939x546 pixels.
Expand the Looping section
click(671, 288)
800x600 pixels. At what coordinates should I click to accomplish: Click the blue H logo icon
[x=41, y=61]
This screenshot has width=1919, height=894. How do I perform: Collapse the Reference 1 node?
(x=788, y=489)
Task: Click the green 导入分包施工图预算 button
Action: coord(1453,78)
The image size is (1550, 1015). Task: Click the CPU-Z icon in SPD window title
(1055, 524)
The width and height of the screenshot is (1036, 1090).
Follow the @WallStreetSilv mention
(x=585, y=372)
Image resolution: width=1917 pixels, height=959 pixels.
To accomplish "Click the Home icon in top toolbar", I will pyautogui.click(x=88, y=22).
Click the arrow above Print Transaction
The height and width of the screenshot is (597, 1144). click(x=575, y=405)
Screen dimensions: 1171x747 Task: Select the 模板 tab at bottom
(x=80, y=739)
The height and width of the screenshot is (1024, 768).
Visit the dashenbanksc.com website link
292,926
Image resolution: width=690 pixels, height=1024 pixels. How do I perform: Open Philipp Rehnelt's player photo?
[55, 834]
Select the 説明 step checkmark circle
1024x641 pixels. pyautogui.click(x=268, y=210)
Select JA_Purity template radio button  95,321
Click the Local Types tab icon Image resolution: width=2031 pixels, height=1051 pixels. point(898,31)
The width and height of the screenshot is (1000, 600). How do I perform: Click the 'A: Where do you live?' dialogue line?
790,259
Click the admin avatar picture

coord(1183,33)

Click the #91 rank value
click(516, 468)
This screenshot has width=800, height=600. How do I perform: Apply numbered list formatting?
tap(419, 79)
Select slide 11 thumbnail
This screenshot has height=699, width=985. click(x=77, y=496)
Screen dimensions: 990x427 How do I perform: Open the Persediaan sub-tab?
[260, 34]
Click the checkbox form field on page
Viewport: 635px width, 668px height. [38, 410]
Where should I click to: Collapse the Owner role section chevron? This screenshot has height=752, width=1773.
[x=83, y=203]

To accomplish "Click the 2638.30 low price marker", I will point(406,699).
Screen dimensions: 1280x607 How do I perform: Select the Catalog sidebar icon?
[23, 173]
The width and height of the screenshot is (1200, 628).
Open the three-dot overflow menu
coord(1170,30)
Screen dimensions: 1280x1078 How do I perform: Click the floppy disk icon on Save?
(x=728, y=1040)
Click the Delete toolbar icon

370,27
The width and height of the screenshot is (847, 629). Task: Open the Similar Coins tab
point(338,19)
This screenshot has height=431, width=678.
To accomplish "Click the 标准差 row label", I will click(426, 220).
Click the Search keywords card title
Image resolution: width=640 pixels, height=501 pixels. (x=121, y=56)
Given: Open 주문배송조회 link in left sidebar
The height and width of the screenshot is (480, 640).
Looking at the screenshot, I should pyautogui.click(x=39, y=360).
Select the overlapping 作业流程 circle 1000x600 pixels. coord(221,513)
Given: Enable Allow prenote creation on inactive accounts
--------
**PROBLEM TO SOLVE**
Send back all the records above word for word.

**REPLY**
939x546 pixels.
Expand the Looping section
click(671, 288)
800x600 pixels. At what coordinates should I click to accomplish: Click the blue H logo icon
[x=41, y=61]
This screenshot has width=1919, height=894. How do I perform: Collapse the Reference 1 node?
(x=788, y=489)
Task: Click the green 导入分包施工图预算 button
Action: coord(1453,78)
The image size is (1550, 1015). Task: Click the CPU-Z icon in SPD window title
(1055, 524)
The width and height of the screenshot is (1036, 1090).
Follow the @WallStreetSilv mention
(x=585, y=372)
Image resolution: width=1917 pixels, height=959 pixels.
To accomplish "Click the Home icon in top toolbar", I will pyautogui.click(x=88, y=22).
Click the arrow above Print Transaction
The height and width of the screenshot is (597, 1144). click(x=575, y=405)
Screen dimensions: 1171x747 Task: Select the 模板 tab at bottom
(x=80, y=739)
The height and width of the screenshot is (1024, 768).
Visit the dashenbanksc.com website link
292,926
Image resolution: width=690 pixels, height=1024 pixels. How do I perform: Open Philipp Rehnelt's player photo?
[55, 834]
Select the 説明 step checkmark circle
1024x641 pixels. pyautogui.click(x=268, y=210)
Select JA_Purity template radio button  95,321
Click the Local Types tab icon Image resolution: width=2031 pixels, height=1051 pixels. point(898,31)
The width and height of the screenshot is (1000, 600). How do I perform: Click the 'A: Where do you live?' dialogue line?
790,259
Click the admin avatar picture

coord(1183,33)

Click the #91 rank value
click(516, 468)
This screenshot has width=800, height=600. How do I perform: Apply numbered list formatting?
tap(419, 79)
Select slide 11 thumbnail
This screenshot has height=699, width=985. click(x=77, y=496)
Screen dimensions: 990x427 How do I perform: Open the Persediaan sub-tab?
[260, 34]
Click the checkbox form field on page
Viewport: 635px width, 668px height. [38, 410]
Where should I click to: Collapse the Owner role section chevron? This screenshot has height=752, width=1773.
[x=83, y=203]

To accomplish "Click the 2638.30 low price marker", I will point(406,699).
Screen dimensions: 1280x607 How do I perform: Select the Catalog sidebar icon?
[23, 173]
The width and height of the screenshot is (1200, 628).
Open the three-dot overflow menu
coord(1170,30)
Screen dimensions: 1280x1078 How do I perform: Click the floppy disk icon on Save?
(x=728, y=1040)
Click the Delete toolbar icon

370,27
The width and height of the screenshot is (847, 629). Task: Open the Similar Coins tab
point(338,19)
This screenshot has height=431, width=678.
To accomplish "Click the 标准差 row label", I will click(426, 220).
Click the Search keywords card title
Image resolution: width=640 pixels, height=501 pixels. (x=121, y=56)
Given: Open 주문배송조회 link in left sidebar
The height and width of the screenshot is (480, 640).
Looking at the screenshot, I should pyautogui.click(x=39, y=360).
Select the overlapping 作业流程 circle 1000x600 pixels. coord(221,513)
Given: Enable Allow prenote creation on inactive accounts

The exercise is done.